Donald Trump ordenou que todas as contracts federais com Anthropic, desenvolvedora da IA Claude, sejam canceladas. A medida ocorre após tensão entre o governo e o Pentágono sobre limites de segurança da IA. A ordem, publicada na Truth Social, prevê descontinuidade gradual de seis meses para órgãos como o Departamento de Defesa.

A indicação é de que a Casa Branca discorda do uso militar irrestrito da ferramenta de Anthropic. A empresa tem resistido a permitir uso militar sem restrições, citando preocupações éticas e legais.
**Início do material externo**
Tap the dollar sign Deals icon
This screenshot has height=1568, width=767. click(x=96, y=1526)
O episódio evidencia o impasse entre defesa nacional e tecnologia privada de ponta.

Confronto entre Anthropic e o Departamento de Defesa

O secretário de Defesa, Pete Hegseth, pressionou Anthropic após reunião no Pentágono com o CEO Daio Amodei, na semana passada. O governo pediu retirada das limitações para uso militar da Claude e apontou a possibilidade de sanções se as condições não forem revistas.
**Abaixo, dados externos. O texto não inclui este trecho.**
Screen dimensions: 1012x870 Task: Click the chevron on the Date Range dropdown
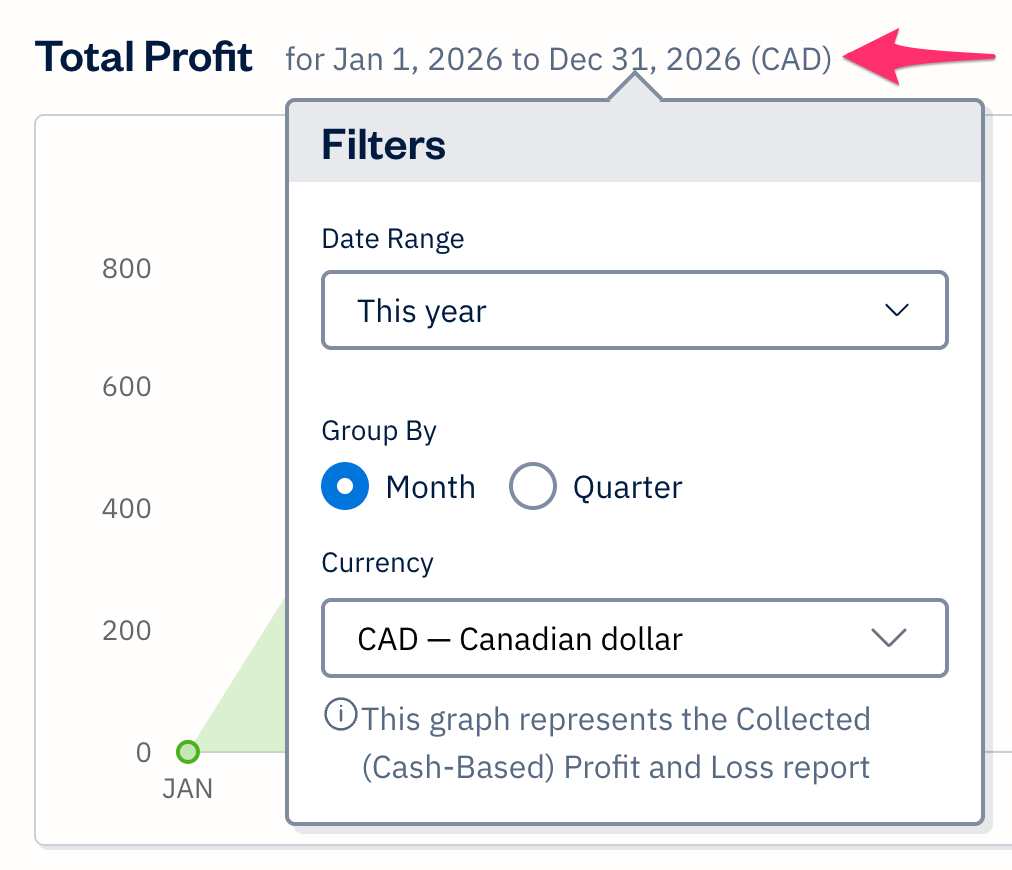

O Pentágono indicou que pode declarar Anthropic risco para a cadeia de suprimentos de defesa, barrando contratos com fornecedores associados. Também sinalizou a intenção de recorrer a medidas legais para ampliar o uso de tecnologia de defesa, caso a empresa não flexibilize as regras.

O que aconteceu nos últimos dias

Depois da reunião, o Pentágono enviou uma nova proposta contratual com condições adicionais para o uso da Claude. A Anthropic rejeitou, alegando que a exigência contraria linhas vermelhas, como uso para vigilância em massa e armas autônomas sem intervenção humana.

A empresa enfatizou que o uso da IA em operações militares deve seguir princípios legais e éticos. Alegações de divergência entre as partes acenderam o debate sobre limites, garantias e responsabilidade no uso de IA em contextos de defesa.

Panorama e impactos

Anteriormente, em julho, Anthropic e o Pentágono já firmaram acordo de 200 milhões de dólares para gerenciamento de informações classificadas na nuvem. A ruptura potencial colocaria esse contrato em risco e abriria caminho para disputas legais de alto nível.

Funcionários do governo reiteraram que seguem abertos a negociações, desde que sejam mantidas salvaguardas legais. O subsecretário de Defesa para I&D afirmou disposição para continuar as conversas, desde que haja boa-fé por parte da empresa.